*** SUPPLIED DATA ***
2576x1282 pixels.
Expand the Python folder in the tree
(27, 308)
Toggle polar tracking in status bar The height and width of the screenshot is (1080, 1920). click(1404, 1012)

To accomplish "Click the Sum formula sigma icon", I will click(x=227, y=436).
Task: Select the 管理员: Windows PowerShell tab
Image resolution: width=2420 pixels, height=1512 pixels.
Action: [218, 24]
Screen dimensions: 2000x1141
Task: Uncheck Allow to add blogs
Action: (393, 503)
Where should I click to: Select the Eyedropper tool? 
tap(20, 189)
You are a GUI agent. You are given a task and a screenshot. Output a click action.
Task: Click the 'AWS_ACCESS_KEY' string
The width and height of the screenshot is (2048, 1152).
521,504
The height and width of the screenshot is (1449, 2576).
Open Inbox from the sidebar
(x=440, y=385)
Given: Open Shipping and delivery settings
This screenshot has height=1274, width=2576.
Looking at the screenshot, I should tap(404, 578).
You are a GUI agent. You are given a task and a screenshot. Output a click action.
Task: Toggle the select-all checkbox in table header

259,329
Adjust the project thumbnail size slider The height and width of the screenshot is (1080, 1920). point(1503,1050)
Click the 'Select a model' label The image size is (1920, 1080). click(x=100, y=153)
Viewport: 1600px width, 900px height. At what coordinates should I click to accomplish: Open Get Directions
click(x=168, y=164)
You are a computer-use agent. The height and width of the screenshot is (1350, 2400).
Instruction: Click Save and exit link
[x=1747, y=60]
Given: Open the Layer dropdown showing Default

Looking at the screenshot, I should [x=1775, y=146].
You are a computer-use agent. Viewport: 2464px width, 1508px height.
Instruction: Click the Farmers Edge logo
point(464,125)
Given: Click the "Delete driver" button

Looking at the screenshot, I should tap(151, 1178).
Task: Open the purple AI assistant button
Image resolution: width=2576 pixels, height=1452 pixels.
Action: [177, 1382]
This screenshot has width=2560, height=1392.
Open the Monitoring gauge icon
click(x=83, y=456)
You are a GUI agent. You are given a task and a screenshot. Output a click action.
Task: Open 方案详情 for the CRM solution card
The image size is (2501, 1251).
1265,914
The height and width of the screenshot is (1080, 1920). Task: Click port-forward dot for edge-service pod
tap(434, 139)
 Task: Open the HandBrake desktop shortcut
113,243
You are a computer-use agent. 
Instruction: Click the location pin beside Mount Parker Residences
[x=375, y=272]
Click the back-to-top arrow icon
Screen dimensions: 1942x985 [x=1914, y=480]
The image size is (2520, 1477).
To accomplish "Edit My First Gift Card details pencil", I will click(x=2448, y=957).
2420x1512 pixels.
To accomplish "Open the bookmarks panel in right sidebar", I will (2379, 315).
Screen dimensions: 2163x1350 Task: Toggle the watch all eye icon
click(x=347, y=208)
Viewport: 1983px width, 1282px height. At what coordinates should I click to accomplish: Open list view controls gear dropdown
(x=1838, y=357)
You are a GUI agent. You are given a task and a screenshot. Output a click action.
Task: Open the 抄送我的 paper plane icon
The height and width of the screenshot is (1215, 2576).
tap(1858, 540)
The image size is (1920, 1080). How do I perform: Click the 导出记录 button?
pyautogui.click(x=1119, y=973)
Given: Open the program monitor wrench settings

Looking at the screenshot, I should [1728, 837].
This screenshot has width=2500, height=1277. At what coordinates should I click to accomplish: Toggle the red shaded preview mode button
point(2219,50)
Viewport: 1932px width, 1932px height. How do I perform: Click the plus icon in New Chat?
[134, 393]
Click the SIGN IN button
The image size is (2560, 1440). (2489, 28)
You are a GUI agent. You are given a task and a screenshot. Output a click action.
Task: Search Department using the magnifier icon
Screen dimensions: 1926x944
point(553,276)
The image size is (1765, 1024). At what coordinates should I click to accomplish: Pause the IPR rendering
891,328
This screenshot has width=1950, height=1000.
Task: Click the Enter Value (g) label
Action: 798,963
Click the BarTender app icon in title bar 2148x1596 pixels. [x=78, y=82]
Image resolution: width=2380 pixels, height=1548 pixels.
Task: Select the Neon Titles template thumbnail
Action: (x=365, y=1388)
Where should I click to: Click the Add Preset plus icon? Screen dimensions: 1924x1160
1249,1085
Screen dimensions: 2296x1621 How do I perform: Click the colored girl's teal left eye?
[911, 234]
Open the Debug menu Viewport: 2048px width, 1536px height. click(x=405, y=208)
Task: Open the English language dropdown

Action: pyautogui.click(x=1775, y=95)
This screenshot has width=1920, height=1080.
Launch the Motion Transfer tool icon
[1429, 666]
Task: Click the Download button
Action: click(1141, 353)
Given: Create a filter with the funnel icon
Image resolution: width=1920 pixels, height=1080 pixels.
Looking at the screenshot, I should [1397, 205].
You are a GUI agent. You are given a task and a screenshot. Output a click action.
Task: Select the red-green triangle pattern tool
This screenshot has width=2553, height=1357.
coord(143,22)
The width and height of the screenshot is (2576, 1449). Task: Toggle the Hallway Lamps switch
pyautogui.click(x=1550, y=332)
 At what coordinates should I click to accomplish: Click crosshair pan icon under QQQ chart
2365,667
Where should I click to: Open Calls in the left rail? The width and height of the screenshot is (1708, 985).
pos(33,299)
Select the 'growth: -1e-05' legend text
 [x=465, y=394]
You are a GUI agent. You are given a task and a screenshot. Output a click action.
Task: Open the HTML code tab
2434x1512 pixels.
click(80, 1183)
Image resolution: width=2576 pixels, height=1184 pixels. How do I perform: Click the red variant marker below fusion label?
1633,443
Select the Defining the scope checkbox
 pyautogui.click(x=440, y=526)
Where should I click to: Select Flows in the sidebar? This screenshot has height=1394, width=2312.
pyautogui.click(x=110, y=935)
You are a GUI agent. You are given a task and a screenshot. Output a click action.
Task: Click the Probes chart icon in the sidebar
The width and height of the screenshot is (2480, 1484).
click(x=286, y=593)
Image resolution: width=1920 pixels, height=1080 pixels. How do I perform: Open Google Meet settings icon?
*** End of SUPPLIED DATA ***
▶ [REQUIRED ACTION]: Each entry needs to be copied out exactly.

▶ [REPLY TO THE EXERCISE]:
2576x1282 pixels.
Expand the Python folder in the tree
(27, 308)
Toggle polar tracking in status bar The height and width of the screenshot is (1080, 1920). click(1404, 1012)

To accomplish "Click the Sum formula sigma icon", I will click(x=227, y=436).
Task: Select the 管理员: Windows PowerShell tab
Image resolution: width=2420 pixels, height=1512 pixels.
Action: [218, 24]
Screen dimensions: 2000x1141
Task: Uncheck Allow to add blogs
Action: (393, 503)
Where should I click to: Select the Eyedropper tool? 
tap(20, 189)
You are a GUI agent. You are given a task and a screenshot. Output a click action.
Task: Click the 'AWS_ACCESS_KEY' string
The width and height of the screenshot is (2048, 1152).
521,504
The height and width of the screenshot is (1449, 2576).
Open Inbox from the sidebar
(x=440, y=385)
Given: Open Shipping and delivery settings
This screenshot has height=1274, width=2576.
Looking at the screenshot, I should tap(404, 578).
You are a GUI agent. You are given a task and a screenshot. Output a click action.
Task: Toggle the select-all checkbox in table header

259,329
Adjust the project thumbnail size slider The height and width of the screenshot is (1080, 1920). point(1503,1050)
Click the 'Select a model' label The image size is (1920, 1080). click(x=100, y=153)
Viewport: 1600px width, 900px height. At what coordinates should I click to accomplish: Open Get Directions
click(x=168, y=164)
You are a computer-use agent. The height and width of the screenshot is (1350, 2400).
Instruction: Click Save and exit link
[x=1747, y=60]
Given: Open the Layer dropdown showing Default

Looking at the screenshot, I should [x=1775, y=146].
You are a computer-use agent. Viewport: 2464px width, 1508px height.
Instruction: Click the Farmers Edge logo
point(464,125)
Given: Click the "Delete driver" button

Looking at the screenshot, I should tap(151, 1178).
Task: Open the purple AI assistant button
Image resolution: width=2576 pixels, height=1452 pixels.
Action: [177, 1382]
This screenshot has width=2560, height=1392.
Open the Monitoring gauge icon
click(x=83, y=456)
You are a GUI agent. You are given a task and a screenshot. Output a click action.
Task: Open 方案详情 for the CRM solution card
The image size is (2501, 1251).
1265,914
The height and width of the screenshot is (1080, 1920). Task: Click port-forward dot for edge-service pod
tap(434, 139)
 Task: Open the HandBrake desktop shortcut
113,243
You are a computer-use agent. 
Instruction: Click the location pin beside Mount Parker Residences
[x=375, y=272]
Click the back-to-top arrow icon
Screen dimensions: 1942x985 [x=1914, y=480]
The image size is (2520, 1477).
To accomplish "Edit My First Gift Card details pencil", I will click(x=2448, y=957).
2420x1512 pixels.
To accomplish "Open the bookmarks panel in right sidebar", I will (2379, 315).
Screen dimensions: 2163x1350 Task: Toggle the watch all eye icon
click(x=347, y=208)
Viewport: 1983px width, 1282px height. At what coordinates should I click to accomplish: Open list view controls gear dropdown
(x=1838, y=357)
You are a GUI agent. You are given a task and a screenshot. Output a click action.
Task: Open the 抄送我的 paper plane icon
The height and width of the screenshot is (1215, 2576).
tap(1858, 540)
The image size is (1920, 1080). How do I perform: Click the 导出记录 button?
pyautogui.click(x=1119, y=973)
Given: Open the program monitor wrench settings

Looking at the screenshot, I should [1728, 837].
This screenshot has width=2500, height=1277. At what coordinates should I click to accomplish: Toggle the red shaded preview mode button
point(2219,50)
Viewport: 1932px width, 1932px height. How do I perform: Click the plus icon in New Chat?
[134, 393]
Click the SIGN IN button
The image size is (2560, 1440). (2489, 28)
You are a GUI agent. You are given a task and a screenshot. Output a click action.
Task: Search Department using the magnifier icon
Screen dimensions: 1926x944
point(553,276)
The image size is (1765, 1024). At what coordinates should I click to accomplish: Pause the IPR rendering
891,328
This screenshot has width=1950, height=1000.
Task: Click the Enter Value (g) label
Action: 798,963
Click the BarTender app icon in title bar 2148x1596 pixels. [x=78, y=82]
Image resolution: width=2380 pixels, height=1548 pixels.
Task: Select the Neon Titles template thumbnail
Action: (x=365, y=1388)
Where should I click to: Click the Add Preset plus icon? Screen dimensions: 1924x1160
1249,1085
Screen dimensions: 2296x1621 How do I perform: Click the colored girl's teal left eye?
[911, 234]
Open the Debug menu Viewport: 2048px width, 1536px height. click(x=405, y=208)
Task: Open the English language dropdown

Action: pyautogui.click(x=1775, y=95)
This screenshot has width=1920, height=1080.
Launch the Motion Transfer tool icon
[1429, 666]
Task: Click the Download button
Action: click(1141, 353)
Given: Create a filter with the funnel icon
Image resolution: width=1920 pixels, height=1080 pixels.
Looking at the screenshot, I should [1397, 205].
You are a GUI agent. You are given a task and a screenshot. Output a click action.
Task: Select the red-green triangle pattern tool
This screenshot has width=2553, height=1357.
coord(143,22)
The width and height of the screenshot is (2576, 1449). Task: Toggle the Hallway Lamps switch
pyautogui.click(x=1550, y=332)
 At what coordinates should I click to accomplish: Click crosshair pan icon under QQQ chart
2365,667
Where should I click to: Open Calls in the left rail? The width and height of the screenshot is (1708, 985).
pos(33,299)
Select the 'growth: -1e-05' legend text
 [x=465, y=394]
You are a GUI agent. You are given a task and a screenshot. Output a click action.
Task: Open the HTML code tab
2434x1512 pixels.
click(80, 1183)
Image resolution: width=2576 pixels, height=1184 pixels. How do I perform: Click the red variant marker below fusion label?
1633,443
Select the Defining the scope checkbox
 pyautogui.click(x=440, y=526)
Where should I click to: Select Flows in the sidebar? This screenshot has height=1394, width=2312.
pyautogui.click(x=110, y=935)
You are a GUI agent. You are given a task and a screenshot. Output a click action.
Task: Click the Probes chart icon in the sidebar
The width and height of the screenshot is (2480, 1484).
click(x=286, y=593)
Image resolution: width=1920 pixels, height=1080 pixels. How do I perform: Open Google Meet settings icon?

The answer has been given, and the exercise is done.